* **AIM**
Rewrite the records from the first line through the line containing "Action: (324, 243)", replacing "image size" with "screenshot size" and leaving everything else unchanged.

* **RECORDS PROVIDED**
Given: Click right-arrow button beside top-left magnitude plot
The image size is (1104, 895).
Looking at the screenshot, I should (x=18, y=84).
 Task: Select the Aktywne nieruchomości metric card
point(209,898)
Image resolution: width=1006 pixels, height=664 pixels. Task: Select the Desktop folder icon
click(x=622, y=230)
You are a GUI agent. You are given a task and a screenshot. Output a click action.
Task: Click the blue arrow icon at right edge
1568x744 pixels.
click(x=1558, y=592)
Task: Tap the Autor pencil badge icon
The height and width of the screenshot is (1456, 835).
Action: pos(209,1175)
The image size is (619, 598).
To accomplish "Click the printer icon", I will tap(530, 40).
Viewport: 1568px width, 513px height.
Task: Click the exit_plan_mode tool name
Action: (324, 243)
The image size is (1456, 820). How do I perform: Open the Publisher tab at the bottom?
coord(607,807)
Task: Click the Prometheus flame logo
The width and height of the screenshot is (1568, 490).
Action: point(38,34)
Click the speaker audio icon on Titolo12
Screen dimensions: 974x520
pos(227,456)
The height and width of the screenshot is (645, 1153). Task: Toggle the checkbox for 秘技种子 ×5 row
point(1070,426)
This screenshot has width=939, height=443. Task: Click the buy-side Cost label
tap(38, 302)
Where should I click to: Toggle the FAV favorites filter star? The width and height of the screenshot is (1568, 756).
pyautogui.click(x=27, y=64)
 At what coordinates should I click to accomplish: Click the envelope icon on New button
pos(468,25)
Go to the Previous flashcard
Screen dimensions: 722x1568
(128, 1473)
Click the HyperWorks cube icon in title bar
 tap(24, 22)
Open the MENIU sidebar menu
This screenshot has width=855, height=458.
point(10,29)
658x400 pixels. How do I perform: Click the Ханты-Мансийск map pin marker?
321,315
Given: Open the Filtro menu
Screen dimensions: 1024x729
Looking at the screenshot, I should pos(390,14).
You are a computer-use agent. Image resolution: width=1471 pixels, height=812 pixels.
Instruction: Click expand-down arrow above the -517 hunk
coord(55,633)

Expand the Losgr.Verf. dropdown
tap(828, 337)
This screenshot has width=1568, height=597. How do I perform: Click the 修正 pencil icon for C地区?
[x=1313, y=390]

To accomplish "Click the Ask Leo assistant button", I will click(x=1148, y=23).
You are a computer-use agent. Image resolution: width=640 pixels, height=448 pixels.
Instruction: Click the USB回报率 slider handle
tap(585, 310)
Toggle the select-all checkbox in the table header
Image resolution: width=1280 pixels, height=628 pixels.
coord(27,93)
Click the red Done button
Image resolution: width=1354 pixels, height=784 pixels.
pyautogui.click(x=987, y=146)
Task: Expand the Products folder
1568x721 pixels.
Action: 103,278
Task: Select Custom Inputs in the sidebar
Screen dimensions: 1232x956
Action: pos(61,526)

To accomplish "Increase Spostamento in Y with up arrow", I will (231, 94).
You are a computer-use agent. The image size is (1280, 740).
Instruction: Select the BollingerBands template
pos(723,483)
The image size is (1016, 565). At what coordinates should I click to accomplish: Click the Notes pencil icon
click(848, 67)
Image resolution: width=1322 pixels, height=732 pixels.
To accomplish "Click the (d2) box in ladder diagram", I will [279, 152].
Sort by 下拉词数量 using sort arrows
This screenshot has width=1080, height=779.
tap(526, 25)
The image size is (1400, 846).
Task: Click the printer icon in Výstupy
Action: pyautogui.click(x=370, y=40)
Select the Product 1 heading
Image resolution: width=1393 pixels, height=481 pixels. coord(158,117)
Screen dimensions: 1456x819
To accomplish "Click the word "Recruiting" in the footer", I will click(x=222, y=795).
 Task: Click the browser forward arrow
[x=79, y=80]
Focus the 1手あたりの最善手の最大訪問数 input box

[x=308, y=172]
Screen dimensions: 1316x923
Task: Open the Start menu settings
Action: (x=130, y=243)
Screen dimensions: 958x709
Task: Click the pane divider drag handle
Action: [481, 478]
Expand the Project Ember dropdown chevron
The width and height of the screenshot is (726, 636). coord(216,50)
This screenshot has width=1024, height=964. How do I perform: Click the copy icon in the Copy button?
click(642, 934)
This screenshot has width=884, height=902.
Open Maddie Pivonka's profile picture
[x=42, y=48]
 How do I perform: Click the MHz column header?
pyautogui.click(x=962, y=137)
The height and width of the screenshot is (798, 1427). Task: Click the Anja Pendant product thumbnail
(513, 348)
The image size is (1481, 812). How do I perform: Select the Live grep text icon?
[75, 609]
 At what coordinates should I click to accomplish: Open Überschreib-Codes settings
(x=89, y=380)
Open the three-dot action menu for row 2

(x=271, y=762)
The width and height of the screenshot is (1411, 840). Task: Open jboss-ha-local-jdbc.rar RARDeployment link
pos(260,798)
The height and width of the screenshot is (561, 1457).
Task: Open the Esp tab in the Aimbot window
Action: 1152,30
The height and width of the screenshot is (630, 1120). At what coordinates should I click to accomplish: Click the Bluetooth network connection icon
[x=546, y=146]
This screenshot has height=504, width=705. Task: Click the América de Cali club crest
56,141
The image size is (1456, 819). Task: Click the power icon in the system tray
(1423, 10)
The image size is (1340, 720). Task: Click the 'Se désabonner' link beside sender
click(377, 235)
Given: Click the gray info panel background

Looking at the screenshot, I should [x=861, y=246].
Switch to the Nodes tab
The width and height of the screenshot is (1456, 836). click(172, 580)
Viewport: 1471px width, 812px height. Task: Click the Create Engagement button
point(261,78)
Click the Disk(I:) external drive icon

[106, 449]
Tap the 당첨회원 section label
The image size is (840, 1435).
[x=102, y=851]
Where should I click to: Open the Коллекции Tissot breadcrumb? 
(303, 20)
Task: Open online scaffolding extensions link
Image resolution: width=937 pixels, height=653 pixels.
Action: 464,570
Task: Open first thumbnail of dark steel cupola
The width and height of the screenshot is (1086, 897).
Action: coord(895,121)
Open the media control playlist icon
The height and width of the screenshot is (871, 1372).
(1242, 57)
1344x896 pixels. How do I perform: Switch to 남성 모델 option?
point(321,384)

* **SOLUTION TO THE EXERCISE**
Given: Click right-arrow button beside top-left magnitude plot
The screenshot size is (1104, 895).
Looking at the screenshot, I should (x=18, y=84).
 Task: Select the Aktywne nieruchomości metric card
point(209,898)
Image resolution: width=1006 pixels, height=664 pixels. Task: Select the Desktop folder icon
click(x=622, y=230)
You are a GUI agent. You are given a task and a screenshot. Output a click action.
Task: Click the blue arrow icon at right edge
1568x744 pixels.
click(x=1558, y=592)
Task: Tap the Autor pencil badge icon
The height and width of the screenshot is (1456, 835).
Action: pos(209,1175)
The screenshot size is (619, 598).
To accomplish "Click the printer icon", I will tap(530, 40).
Viewport: 1568px width, 513px height.
Task: Click the exit_plan_mode tool name
Action: (324, 243)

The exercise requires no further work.